For a long time, the assumption underlying much of mainstream economics was that the invisible hand worked its magic seamlessly.

Prices moved smoothly up as demand outpaced supply and rushed back down when the tables were turned, keeping markets in equilibrium.

To be sure, many observers realized the truth was quite different — that prices, and wages and interest rates in particular, were often sticky, and that this sometimes prevented markets from clearing.

In labor markets, this meant unemployed workers facing prolonged job searches. But the response by others in the field was that what their colleagues described as “unemployment” did not truly exist; it was voluntary, the result of stubborn workers refusing to accept the going wage.

Among those who recognized the reality of involuntary unemployment were John Maynard Keynes and Arthur Lewis. Both used the stickiness of prices extensively in their work. But even for them, the concept was only an assumption; they never managed to explain why wages and interest rates so often resisted the pressures of supply and demand.

Columbia University’s Joseph Stiglitz, who celebrates 50 years of teaching this year, solved the puzzle. Stiglitz picked up some elementary facts about the economy that lay strewn about like jigsaw pieces, put them together, and proved why some prices were naturally sticky, thereby creating market inefficiencies and thwarting the functioning of the invisible hand. In Stiglitz’s words, the invisible hand “is invisible at least in part because it is not there.”

Important implications

Stiglitz set out his argument over a remarkable ten-year period. In 1974, he published a paper on labor turnover that explained why wages are rigid. His analysis has important implications for development economics, and I have used it often. This was followed by other important work, including a paper on credit rationing and interest-rate rigidity (co-written with Andrew Weiss) and another paper on efficiency wages. And then, in 1984, with Carl Shapiro he published the definitive work on endogenous unemployment.

Other economists’ work — for example, George Akerlof’s seminal paper on the market for lemons — had laid the foundations for this research on price rigidities. But Stiglitz’s papers, published in the 1970s and early 1980s, shifted the mainstream paradigm of the microeconomic theory of markets.

The intuition behind some of Stiglitz’s arguments about rigid prices is simple. We know that people often shirk if there is no penalty for doing so, and that the common penalty in the workplace is the risk of losing one’s job.

But if one assumes a full-employment equilibrium, as described in textbooks, with the market working without friction, this penalty is ineffective. Threatening workers with the loss of their job will have no effect if they can immediately find another.

The way to create incentives not to shirk is to pay workers above the market wage, making the loss of a job more costly. Of course, if this works for one firm, it will work for others, and so wages will rise, and eventually the supply of labor will exceed demand. In other words, there will be unemployment.

And then, even if all firms are paying the same wage, the threat to fire a worker will be effective, because a worker who loses a job will face the risk of remaining unemployed. As a result, the market will reach an equilibrium where unemployment exists, but wages do not drop.
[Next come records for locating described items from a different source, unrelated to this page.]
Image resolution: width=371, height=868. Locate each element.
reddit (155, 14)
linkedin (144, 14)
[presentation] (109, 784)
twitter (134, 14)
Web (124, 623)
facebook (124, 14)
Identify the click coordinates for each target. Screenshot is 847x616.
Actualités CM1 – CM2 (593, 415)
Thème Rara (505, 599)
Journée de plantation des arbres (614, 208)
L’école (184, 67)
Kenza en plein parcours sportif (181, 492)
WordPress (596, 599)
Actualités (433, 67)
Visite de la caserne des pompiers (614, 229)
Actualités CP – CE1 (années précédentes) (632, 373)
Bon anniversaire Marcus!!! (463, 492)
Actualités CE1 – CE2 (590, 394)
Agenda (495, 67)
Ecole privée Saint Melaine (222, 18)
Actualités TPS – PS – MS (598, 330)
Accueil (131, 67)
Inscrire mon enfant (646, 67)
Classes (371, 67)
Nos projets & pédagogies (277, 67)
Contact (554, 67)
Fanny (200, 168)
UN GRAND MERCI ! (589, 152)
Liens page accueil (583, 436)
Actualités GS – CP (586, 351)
This is, in short, the Shapiro-Stiglitz equilibrium.

As influential as Stiglitz’s research has been, this remains an area where much more work can be done. One of my frustrations has been to watch how monetary policy is made in some developing economies, where the authorities all too often copy the rules that industrialized countries follow, without regard to the fact that their efficacy may depend on context.

In the late 1990s, I worked with Stiglitz at the World Bank, where he served as Chief Economist. At the time, he was engaged in heated debates about International Monetary Fund interventions in East Asia.

In that role, I can honestly say that he changed the IMF. One hopes that his insights continue to have such an impact, as they encourage more analytical policymaking at all levels.